25 Juli 2013

BANJIR

Selasa 16 Juli 2013 dinihari. Hujan deras mengguyur bumi. Aku memandang ke genangan air yang terus merayap menuju teras rumahku. Banjir merendam separuh kota. Dan dengan penuh kekhawatiran, namun tak mampu berbuat apa-apa, aku hanya dapat menunggu walau tetap berharap agar ketinggian air tak mencapai dan memasuki rumah. Sementara itu, sekelompok orang telah mulai mengungsi dari lorong-lorong di jalan seputaranku karena air telah mencapai ketinggian dada orang dewasa. Sambil membawa buntalan-buntalan barang yang dapat mereka angkat. Udara masih gelap. Dan hujan terus menderas.

Perlahan, ketika cuaca mulai terang. Dan pagi tiba. Bergeraklah belasan orang untuk membantu mereka yang masih terperangkap banjir. Dengan satu perahu karet dan satu biduk kecil, mereka mengungsikan wanita, bayi dan orang-orang tua yang tak berdaya menerobos arus air yang deras. Serta hembusan angin yang cukup kencang. Bencana selalu memunculkan wajah-wajah yang tak bernama namun berparas malaikat. Mereka yang melupakan kepentingan sendiri demi untuk menyelamatkan sesama. Mereka yang bergerak secara spontan dan tanpa pamrih. Mereka yang terpanggil untuk hidup dalam kebersamaan dan kekompakan.

Dan tiba-tiba, dalam kesesakan dan kesendirian, kita tersadarkan bahwa walau kita mungkin kesepian tetapi kita tak pernah sendirian. Bahwa dalam kesusahan dan kesulitan bagaimana pun, selalu ada ruang untuk memaknai sebuah bencana. Harapan takkan pernah hilang. Harapan selalu ada. Kita hanya perlu untuk menyadari betapa kemanusiaan kita adalah sama. Dan sebagai manusia, sadar atau tidak, kita memiliki kemampuan untuk saling berbagi. Saling membantu. Saling memperhatikan. Sehingga kita tidak pernah kehilangan diri kita sendiri dalam dunia yang seakan-akan tanpa kepedulian ini. Banjir saat ini adalah musibah tetapi sekaligus adalah mujizat yang membuat hidup menjadi nyata.

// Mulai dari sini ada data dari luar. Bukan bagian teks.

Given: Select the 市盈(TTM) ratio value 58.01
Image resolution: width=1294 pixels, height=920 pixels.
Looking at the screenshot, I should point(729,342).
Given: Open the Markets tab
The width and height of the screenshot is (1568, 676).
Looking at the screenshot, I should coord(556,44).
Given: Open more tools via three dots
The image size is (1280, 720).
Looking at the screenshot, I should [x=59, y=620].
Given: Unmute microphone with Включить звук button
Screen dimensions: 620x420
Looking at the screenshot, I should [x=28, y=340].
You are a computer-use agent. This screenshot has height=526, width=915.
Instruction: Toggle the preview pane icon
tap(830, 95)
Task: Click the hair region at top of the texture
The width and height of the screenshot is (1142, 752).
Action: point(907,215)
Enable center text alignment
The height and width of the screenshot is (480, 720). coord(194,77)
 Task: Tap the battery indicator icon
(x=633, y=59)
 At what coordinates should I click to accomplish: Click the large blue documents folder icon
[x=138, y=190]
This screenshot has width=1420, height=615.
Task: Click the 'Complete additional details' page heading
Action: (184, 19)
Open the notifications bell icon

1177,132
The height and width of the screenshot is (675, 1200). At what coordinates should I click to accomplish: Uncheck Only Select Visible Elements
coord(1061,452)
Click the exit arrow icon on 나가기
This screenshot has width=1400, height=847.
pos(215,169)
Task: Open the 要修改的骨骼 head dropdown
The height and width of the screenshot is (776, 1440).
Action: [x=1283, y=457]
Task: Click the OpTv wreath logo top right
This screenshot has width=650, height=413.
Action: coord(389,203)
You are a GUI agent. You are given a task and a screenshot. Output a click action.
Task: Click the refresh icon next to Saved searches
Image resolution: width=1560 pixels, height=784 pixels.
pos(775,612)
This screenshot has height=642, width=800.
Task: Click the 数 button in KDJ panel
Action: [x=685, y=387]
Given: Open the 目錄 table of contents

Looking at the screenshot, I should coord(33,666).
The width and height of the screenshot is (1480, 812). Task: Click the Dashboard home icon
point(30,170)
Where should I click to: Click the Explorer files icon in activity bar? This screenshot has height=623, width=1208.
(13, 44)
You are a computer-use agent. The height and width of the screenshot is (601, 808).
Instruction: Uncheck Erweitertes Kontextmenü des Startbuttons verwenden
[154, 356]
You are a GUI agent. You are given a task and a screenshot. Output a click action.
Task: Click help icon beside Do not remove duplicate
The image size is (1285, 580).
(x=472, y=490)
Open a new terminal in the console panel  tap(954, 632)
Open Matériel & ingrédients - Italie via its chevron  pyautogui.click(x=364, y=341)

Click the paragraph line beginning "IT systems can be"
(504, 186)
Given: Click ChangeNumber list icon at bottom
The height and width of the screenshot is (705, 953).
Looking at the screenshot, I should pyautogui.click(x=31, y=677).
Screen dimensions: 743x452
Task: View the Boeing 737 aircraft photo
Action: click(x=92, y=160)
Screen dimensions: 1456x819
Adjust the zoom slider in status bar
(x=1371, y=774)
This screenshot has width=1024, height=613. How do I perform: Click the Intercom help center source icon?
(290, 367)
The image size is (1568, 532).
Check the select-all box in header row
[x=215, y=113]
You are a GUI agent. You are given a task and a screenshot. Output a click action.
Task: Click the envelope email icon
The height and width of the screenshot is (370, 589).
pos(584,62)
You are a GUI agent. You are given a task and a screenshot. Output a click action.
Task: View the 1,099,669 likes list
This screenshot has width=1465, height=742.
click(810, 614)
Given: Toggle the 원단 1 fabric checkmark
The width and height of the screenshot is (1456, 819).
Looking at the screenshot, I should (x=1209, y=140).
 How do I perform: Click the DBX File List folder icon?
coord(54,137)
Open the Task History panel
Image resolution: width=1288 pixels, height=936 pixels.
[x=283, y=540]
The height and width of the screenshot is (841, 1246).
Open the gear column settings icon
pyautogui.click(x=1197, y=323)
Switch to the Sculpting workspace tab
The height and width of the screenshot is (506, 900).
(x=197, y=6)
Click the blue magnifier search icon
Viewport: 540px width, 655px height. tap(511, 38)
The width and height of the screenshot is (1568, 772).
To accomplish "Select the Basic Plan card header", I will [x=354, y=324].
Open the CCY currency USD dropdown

Genangan air yang mengelilingi lingkungan ini membuat kami terpencil tetapi tidak sendirian. Membuat kami merasa sedih tetapi tidak kehilangan gelak tawa. Membuat kami merasa tak berdaya tetapi bukannya tidak mampu. Dan lihatlah, saat kelompok orang-orang dewasa saling bertukar kisah, kelompok bocah-bocah kecil nampak riang gembira bermain dalam air yang coklat dan di bawah tetesan air hujan. Tertawa riang. Maka siapa yang dapat mengatakan bahwa sebuah musibah adalah akhir dari segala-galanya, perlu merenung kembali. Kita memang sering merasa sendirian tetapi tak pernah sendiri. Tidak seorang diri.


Tonny Sutedja

Tidak ada komentar:

HIDUP

    Tetesan hujan Yang turun Membasahi tubuhku Menggigilkan Terasa bagai Lagu kehidupan Aku ada   Tetapi esok Kala per...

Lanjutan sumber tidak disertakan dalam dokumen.